May 20, 2020

Feed Spider - Update 4

I put a test harness around the prediction engine for fastText. The test harness downloads and cleans an RSS feed and asks for the most likely classification. Here are some results from One Foot Tsunami:

Screen Shot 2020 05 20 at 9 21 22 PM

Each row is an article title from the feed followed by the classification derived from the article content. I’m both encouraged and strangely disappointed at the same time. Things seem to be working, but clearly I need to do some work on what my categories are.

Initially, I tried combining all the articles in the feed and running that through the prediction engine. It always gave “chronology” back as the classification. Individual articles seem to give better results. I’ll probably end up classifying by article and taking the most common classifications as the feed’s.

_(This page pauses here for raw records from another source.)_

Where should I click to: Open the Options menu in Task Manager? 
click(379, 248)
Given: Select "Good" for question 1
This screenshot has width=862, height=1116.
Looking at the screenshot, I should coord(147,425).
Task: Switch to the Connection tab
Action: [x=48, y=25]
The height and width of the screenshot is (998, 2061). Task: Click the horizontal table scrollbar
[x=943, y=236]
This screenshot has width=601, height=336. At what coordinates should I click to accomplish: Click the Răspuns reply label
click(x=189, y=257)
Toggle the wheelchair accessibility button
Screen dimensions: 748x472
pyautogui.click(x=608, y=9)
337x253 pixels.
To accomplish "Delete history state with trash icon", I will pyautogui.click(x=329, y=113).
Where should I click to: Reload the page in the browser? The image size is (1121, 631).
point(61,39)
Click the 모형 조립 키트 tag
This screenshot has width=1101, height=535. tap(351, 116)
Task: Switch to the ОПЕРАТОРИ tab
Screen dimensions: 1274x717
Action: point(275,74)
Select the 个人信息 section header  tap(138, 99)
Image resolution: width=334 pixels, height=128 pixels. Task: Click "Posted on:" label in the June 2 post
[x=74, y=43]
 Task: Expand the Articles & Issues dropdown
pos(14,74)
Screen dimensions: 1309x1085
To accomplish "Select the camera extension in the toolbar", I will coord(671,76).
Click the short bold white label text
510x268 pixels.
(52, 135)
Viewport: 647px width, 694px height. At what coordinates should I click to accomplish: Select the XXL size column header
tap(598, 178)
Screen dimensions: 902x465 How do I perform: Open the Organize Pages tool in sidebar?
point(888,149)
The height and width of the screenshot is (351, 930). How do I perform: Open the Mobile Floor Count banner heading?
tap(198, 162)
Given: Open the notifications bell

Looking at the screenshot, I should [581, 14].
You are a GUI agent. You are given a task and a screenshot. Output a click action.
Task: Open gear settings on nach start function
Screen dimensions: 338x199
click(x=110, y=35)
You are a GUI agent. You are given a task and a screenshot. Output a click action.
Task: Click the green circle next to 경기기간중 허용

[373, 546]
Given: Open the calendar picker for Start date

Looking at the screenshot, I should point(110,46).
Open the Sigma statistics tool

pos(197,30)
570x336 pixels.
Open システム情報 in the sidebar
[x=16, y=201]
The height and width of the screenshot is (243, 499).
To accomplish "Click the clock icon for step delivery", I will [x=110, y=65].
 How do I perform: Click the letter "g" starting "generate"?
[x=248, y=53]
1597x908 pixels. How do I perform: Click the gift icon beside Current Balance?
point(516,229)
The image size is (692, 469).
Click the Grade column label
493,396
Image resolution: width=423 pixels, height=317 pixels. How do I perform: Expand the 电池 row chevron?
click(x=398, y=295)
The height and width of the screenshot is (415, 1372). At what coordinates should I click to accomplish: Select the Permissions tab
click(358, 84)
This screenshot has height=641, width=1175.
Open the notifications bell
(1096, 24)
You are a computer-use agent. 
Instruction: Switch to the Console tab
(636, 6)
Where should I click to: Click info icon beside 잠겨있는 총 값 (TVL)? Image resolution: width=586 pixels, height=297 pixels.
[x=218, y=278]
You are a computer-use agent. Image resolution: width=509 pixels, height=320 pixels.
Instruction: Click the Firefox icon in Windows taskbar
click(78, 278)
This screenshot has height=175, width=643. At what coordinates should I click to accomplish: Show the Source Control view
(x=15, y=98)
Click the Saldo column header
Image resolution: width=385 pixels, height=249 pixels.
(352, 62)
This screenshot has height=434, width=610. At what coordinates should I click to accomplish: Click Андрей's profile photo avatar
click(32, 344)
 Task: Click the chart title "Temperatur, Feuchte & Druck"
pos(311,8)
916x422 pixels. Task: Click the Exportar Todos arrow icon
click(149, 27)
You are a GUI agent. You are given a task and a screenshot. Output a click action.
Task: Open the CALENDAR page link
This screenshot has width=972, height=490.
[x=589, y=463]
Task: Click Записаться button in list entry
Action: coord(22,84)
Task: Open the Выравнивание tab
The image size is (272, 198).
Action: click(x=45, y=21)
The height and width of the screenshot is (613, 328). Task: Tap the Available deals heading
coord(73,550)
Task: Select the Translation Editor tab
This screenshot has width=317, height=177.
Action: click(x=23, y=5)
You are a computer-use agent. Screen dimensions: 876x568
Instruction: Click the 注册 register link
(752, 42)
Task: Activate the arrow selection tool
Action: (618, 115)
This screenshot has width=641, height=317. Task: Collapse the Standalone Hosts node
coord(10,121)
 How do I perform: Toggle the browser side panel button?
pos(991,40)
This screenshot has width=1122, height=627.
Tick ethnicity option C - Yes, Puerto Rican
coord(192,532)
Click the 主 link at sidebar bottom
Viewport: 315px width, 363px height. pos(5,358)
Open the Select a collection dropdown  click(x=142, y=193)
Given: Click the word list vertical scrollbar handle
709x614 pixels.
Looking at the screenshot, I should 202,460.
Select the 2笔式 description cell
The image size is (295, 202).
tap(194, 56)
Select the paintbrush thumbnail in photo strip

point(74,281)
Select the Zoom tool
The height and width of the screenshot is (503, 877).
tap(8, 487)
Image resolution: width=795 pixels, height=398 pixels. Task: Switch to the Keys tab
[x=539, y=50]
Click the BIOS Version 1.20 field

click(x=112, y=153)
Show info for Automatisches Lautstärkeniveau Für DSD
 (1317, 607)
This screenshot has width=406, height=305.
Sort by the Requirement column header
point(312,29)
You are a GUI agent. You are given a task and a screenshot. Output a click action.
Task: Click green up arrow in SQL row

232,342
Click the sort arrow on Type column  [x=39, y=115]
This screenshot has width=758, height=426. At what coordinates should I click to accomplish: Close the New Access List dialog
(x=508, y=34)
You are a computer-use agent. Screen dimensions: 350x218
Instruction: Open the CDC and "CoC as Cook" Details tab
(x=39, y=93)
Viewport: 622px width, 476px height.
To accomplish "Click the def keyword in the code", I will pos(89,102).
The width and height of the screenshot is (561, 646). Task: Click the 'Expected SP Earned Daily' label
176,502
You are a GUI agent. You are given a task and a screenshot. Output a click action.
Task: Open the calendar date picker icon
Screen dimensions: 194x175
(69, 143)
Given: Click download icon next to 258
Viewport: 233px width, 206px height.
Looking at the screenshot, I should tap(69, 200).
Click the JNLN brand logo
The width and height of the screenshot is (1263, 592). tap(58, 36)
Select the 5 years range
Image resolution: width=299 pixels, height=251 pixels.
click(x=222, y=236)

I think “chronology” might be the default classification in the model. I see it come up a lot. Looking at the Wikipedia page for Category:Chronology has me thinking anything with a date in it will roll up to it. It looks like there will be trouble maker categories that I have to delete from the database, like “chronology”. I’ve already eliminated the ones with the word “by” in them. These were things like “Birds by state” which would clearly better be described by another classification.

I think I’ll probably fall into a cycle of tweaking the categories and then running the rest of the flow to see how well the predictions improve. That means making that slow category roll-up query run faster. I think I have my work cut out for me tomorrow.